[GIVEN TEXT start]

# St Barts Forums > St Barts Island Main Forum >  >  Guitar rental

## Cwater

Greetings St. Barth friends...did I read that there was a place to rent guitars on the Island?  Cheryl and I decided against bringing my Martin down.  Thanks

----------


## KevinS

I can tell you lots of places to rent a villa, a car, or a boat.  I'm unaware of anywhere which rents musical instruments of any sort.  If you do find somewhere, consider bringing an extra set of strings.  I don't know if there's anywhere to buy them on the island.

----------


## Cwater

Thanks all my best

----------


## Aimeric

> Greetings St. Barth friends...did I read that there was a place to rent guitars on the Island?  Cheryl and I decided against bringing my Martin down.  Thanks



Contact the company St Barth Provider. Maybe Aurelie will find it.

----------


## Cwater

Thanks

----------


## amyb

If you run into Soley or Bruno Magras, ask one of them.

----------


## GramChop

> If you run into Soley or Bruno Magras, ask them.



To add to Amy's thought:  Cwater:  It might be worth shooting (Don) Soley a message via either Facebook or Instagram (@donsoley) and ask his advice.

----------


## Cwater

Thanks doing so now.

----------


## Skullface

I suppose that the most practical way is searching via Facebook. Of all the socials, it's the most powerful in selling and buying things. It's obvious that you find the guitar way faster through social media than a real offline store in a new country. It would be better if we would share accounts that can propose such an offer here. Maybe this way, you will be able to find your guitar without wasting your time searching through google. I like playing the guitar and can advise you on something so that you can write to me in private messages and we'll discuss it. The one thing I want to share is that recently I found a site with the coolest guitar accessories in the whole world.

----------


## mattdinzey

I've taken my Larrivee parlor guitar to St. Barths a few times. It's small enough to fit in the overhead bin, and it sounds great, too!

----------


## JEK

So what did Cwater do, over three years ago? Inquiring minds are always interested in resurrected threads  :cool:

----------


## ouanalao

> Greetings St. Barth friends...did I read that there was a place to rent guitars on the Island?  Cheryl and I decided against bringing my Martin down.  Thanks



Look for Vincent Gumbs (St Barth Sound System) on facebook, you might have a chance... The guitar shop at La Pointe is gone long time ago..

----------

[GIVEN TEXT end]
[INPUT RECORDS start]

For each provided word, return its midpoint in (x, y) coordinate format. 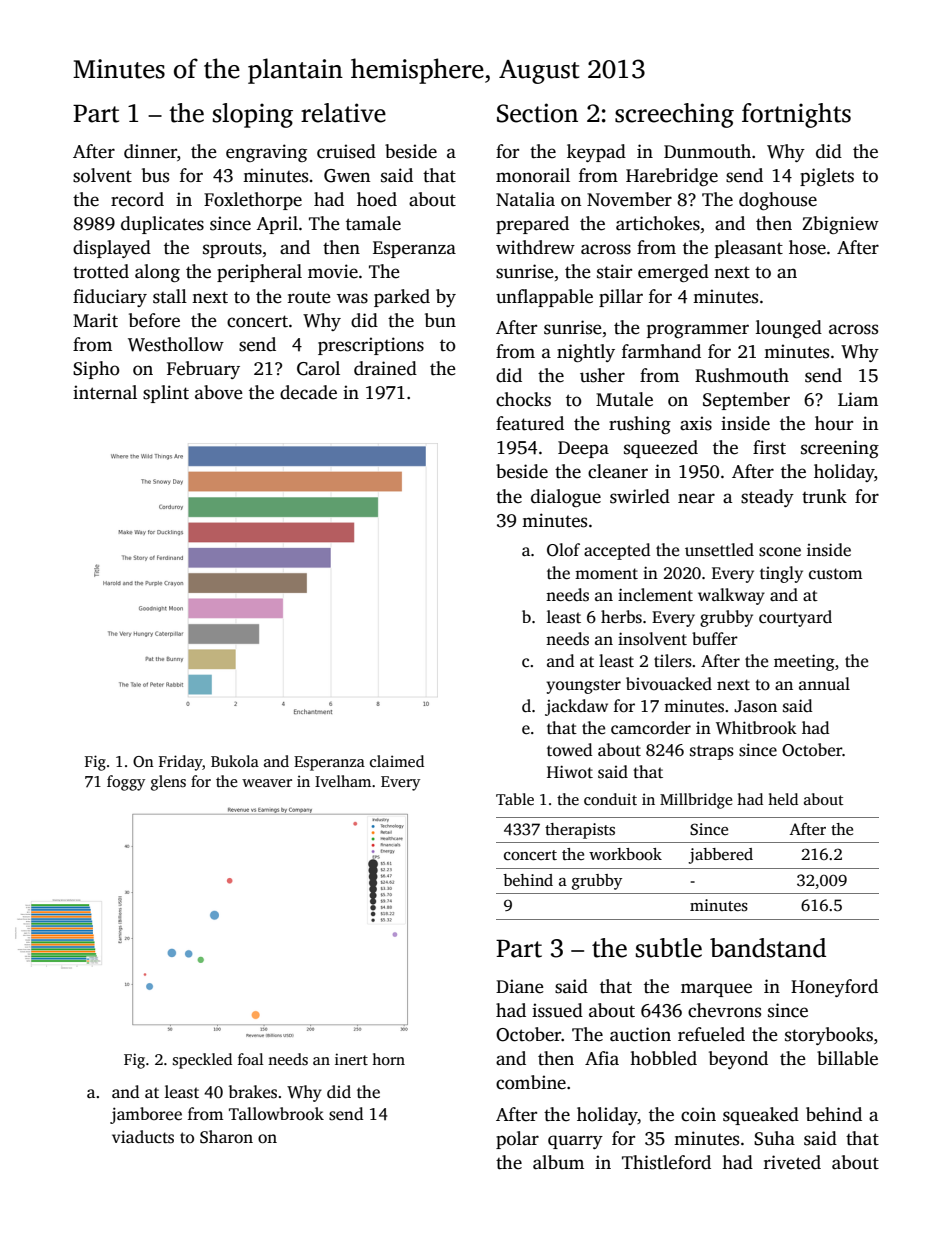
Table (515, 799)
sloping (253, 115)
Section (537, 113)
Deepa (583, 449)
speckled (202, 1061)
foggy (126, 783)
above (219, 392)
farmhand (661, 351)
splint (166, 394)
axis (696, 423)
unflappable (544, 298)
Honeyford (834, 988)
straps (712, 752)
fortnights (796, 115)
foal (251, 1059)
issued (557, 1010)
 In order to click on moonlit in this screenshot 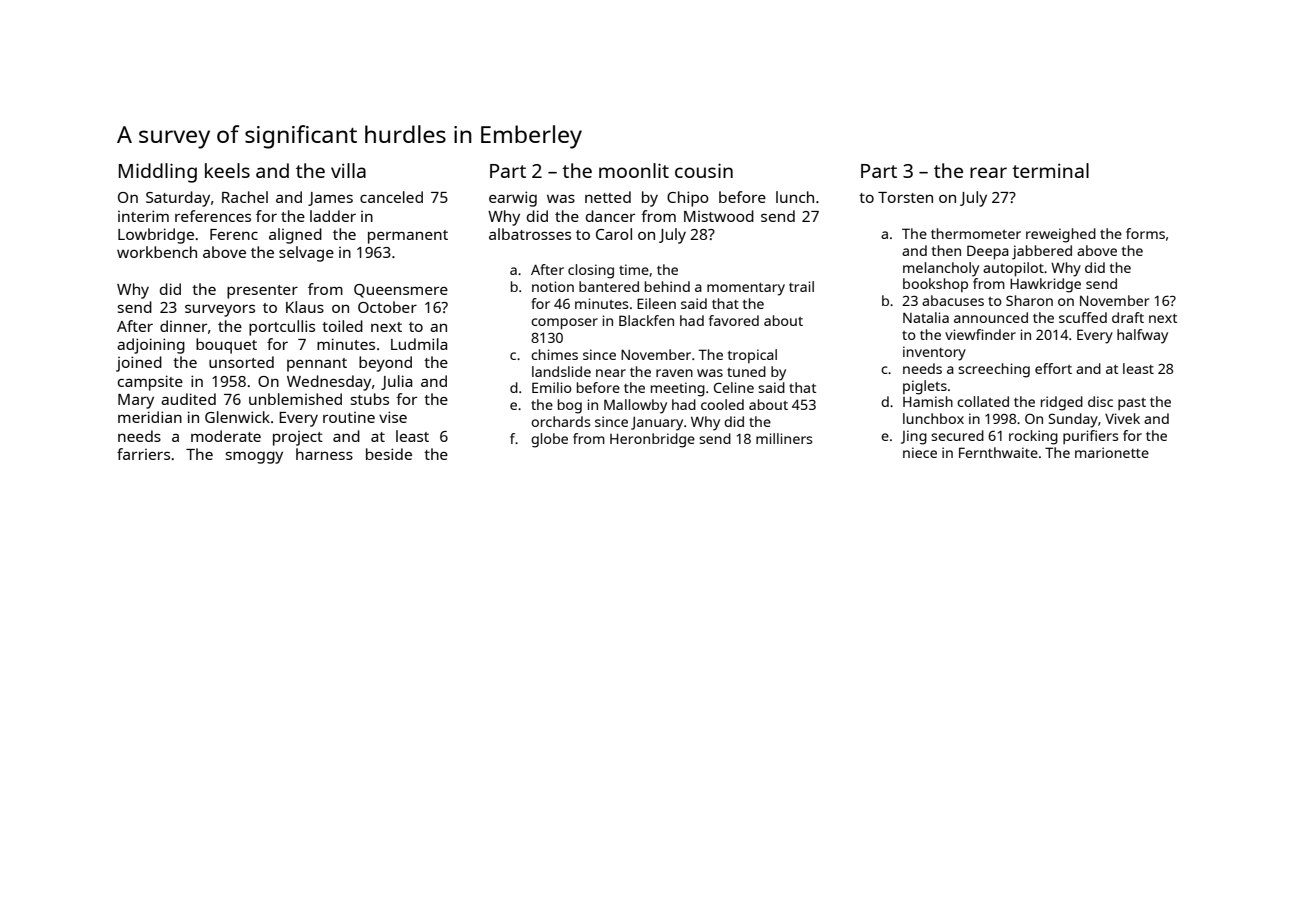, I will do `click(634, 170)`.
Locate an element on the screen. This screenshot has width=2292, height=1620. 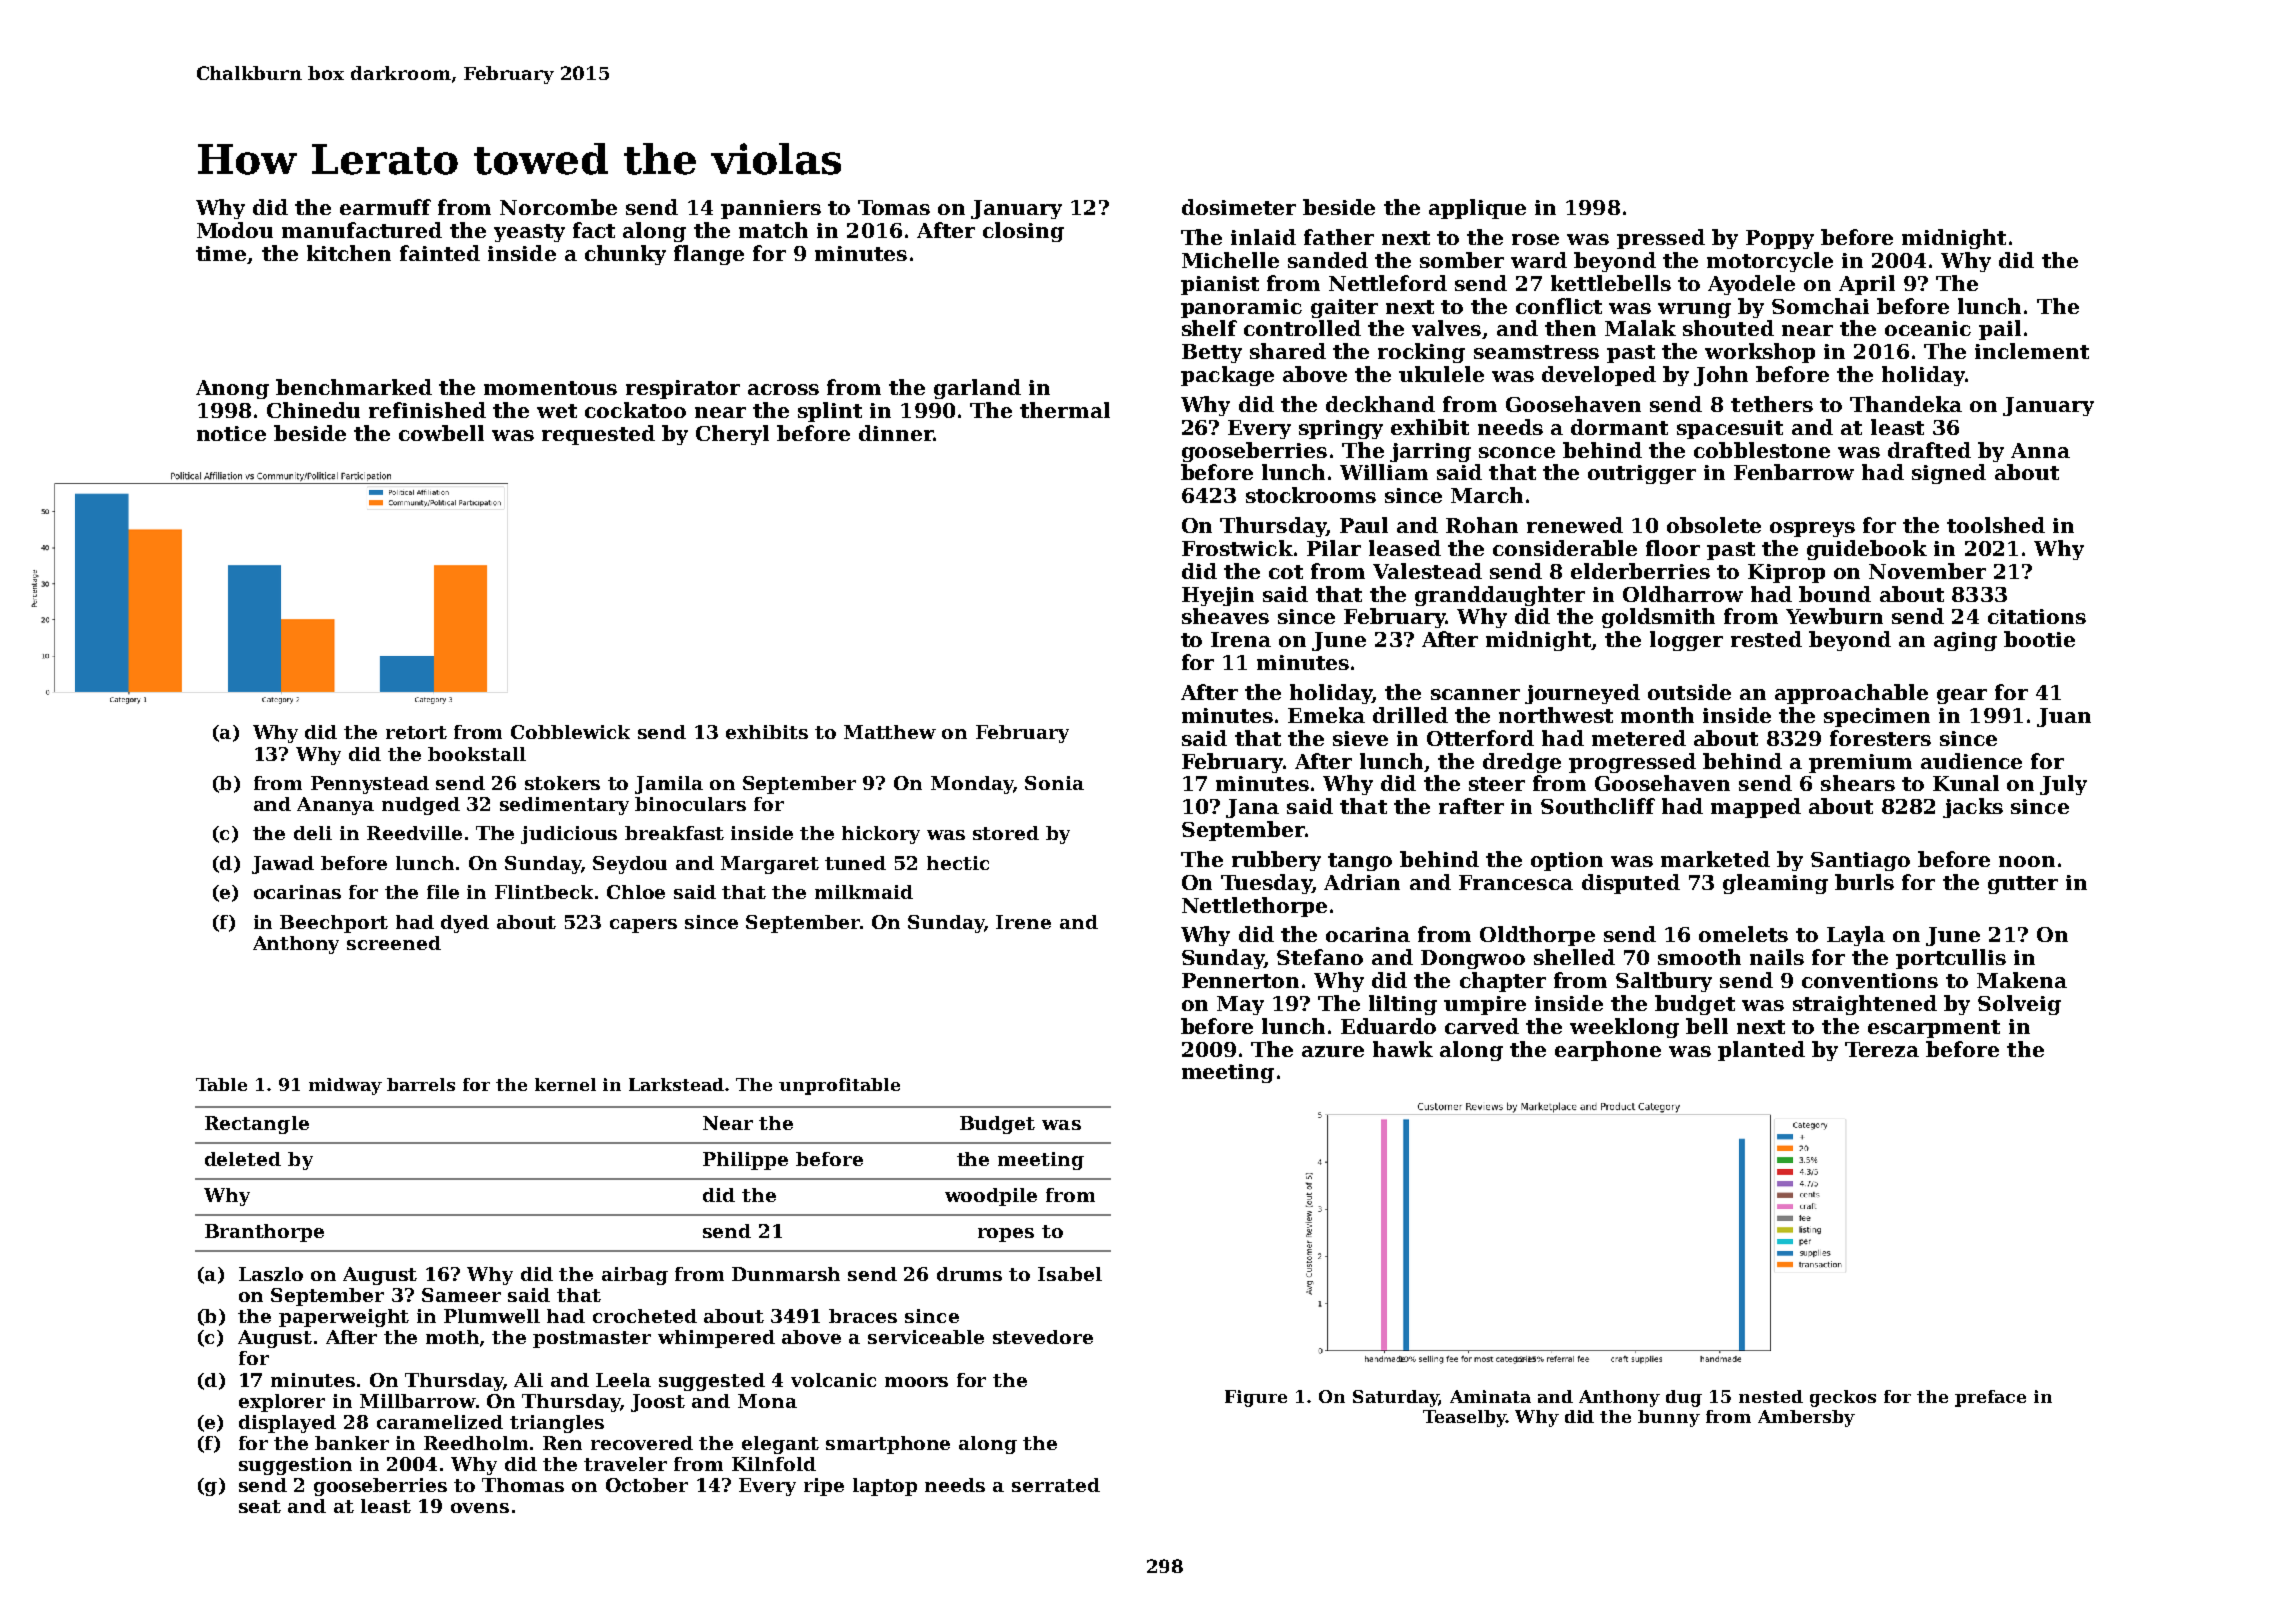
Solveig is located at coordinates (2019, 1005).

[INPUT RECORDS end]

INSTRUCTION 1: According to ouanalao in the guitar rental thread, what is gone?
INSTRUCTION 2: Recast the listing, from the line containing "Locate an element" through the end of the listing, inclusive, as a two-column CSV with the headers text and answer. Put each field in quotes, turn line breaks into spaces, and leave out the pictures.

RESULT 1: The guitar shop at La Pointe.

RESULT 2:
text,answer
"Locate an element on the screen. This screenshot has width=2292, height=1620.","Solveig is located at coordinates (2019, 1005)."